The problem — Format the listing below as a JSON list of strings, one per line, skipping blank lines and leaving out the pictures.

-------------------------

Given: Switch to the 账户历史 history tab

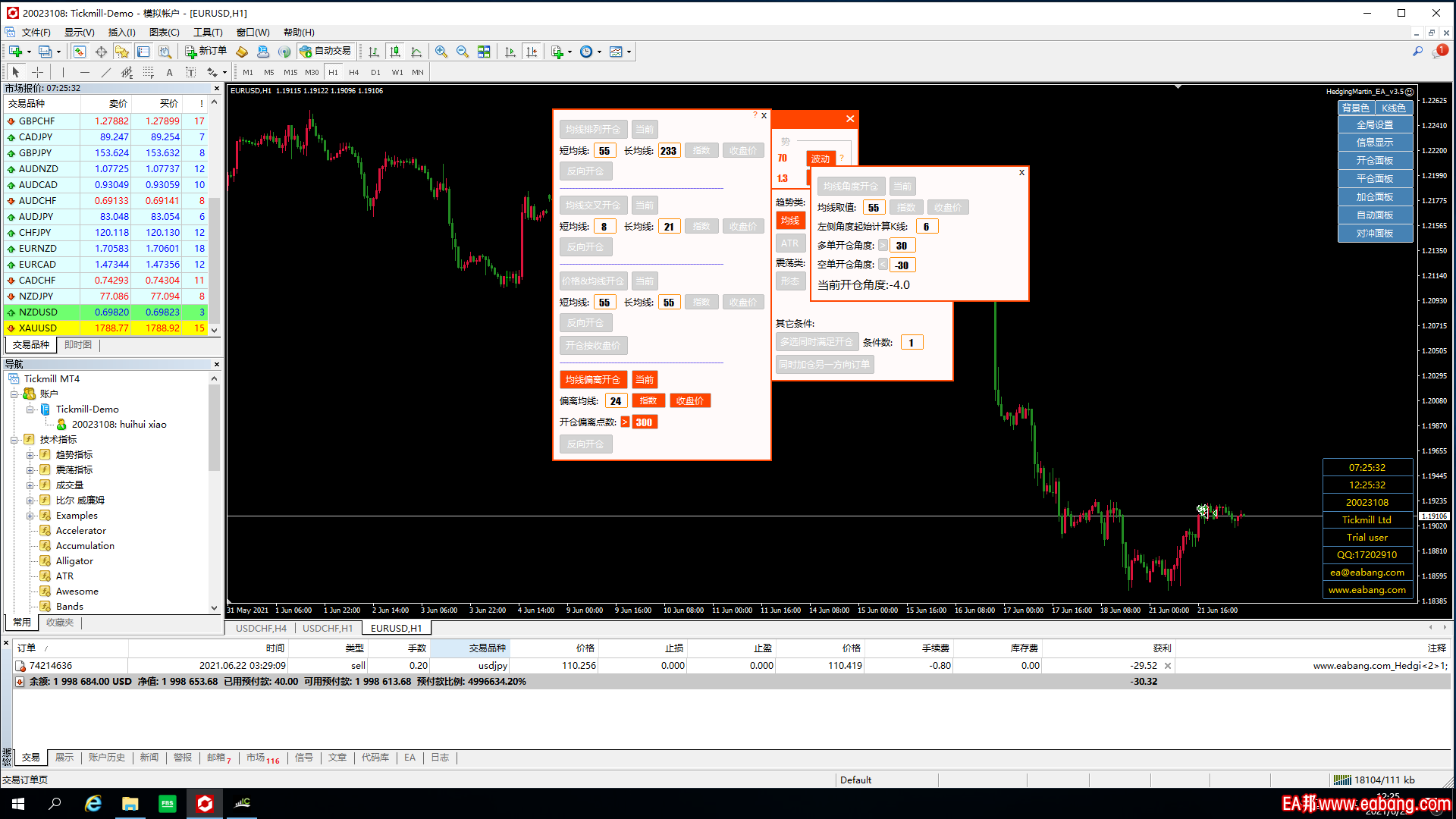Looking at the screenshot, I should tap(107, 757).
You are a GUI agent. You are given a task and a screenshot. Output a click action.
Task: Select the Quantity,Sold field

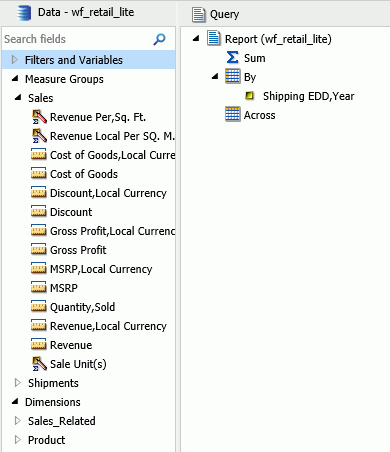pyautogui.click(x=82, y=307)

-------------------------

Full response —
[
  "Given: Switch to the 账户历史 history tab",
  "Looking at the screenshot, I should tap(107, 757).",
  "You are a GUI agent. You are given a task and a screenshot. Output a click action.",
  "Task: Select the Quantity,Sold field",
  "pyautogui.click(x=82, y=307)"
]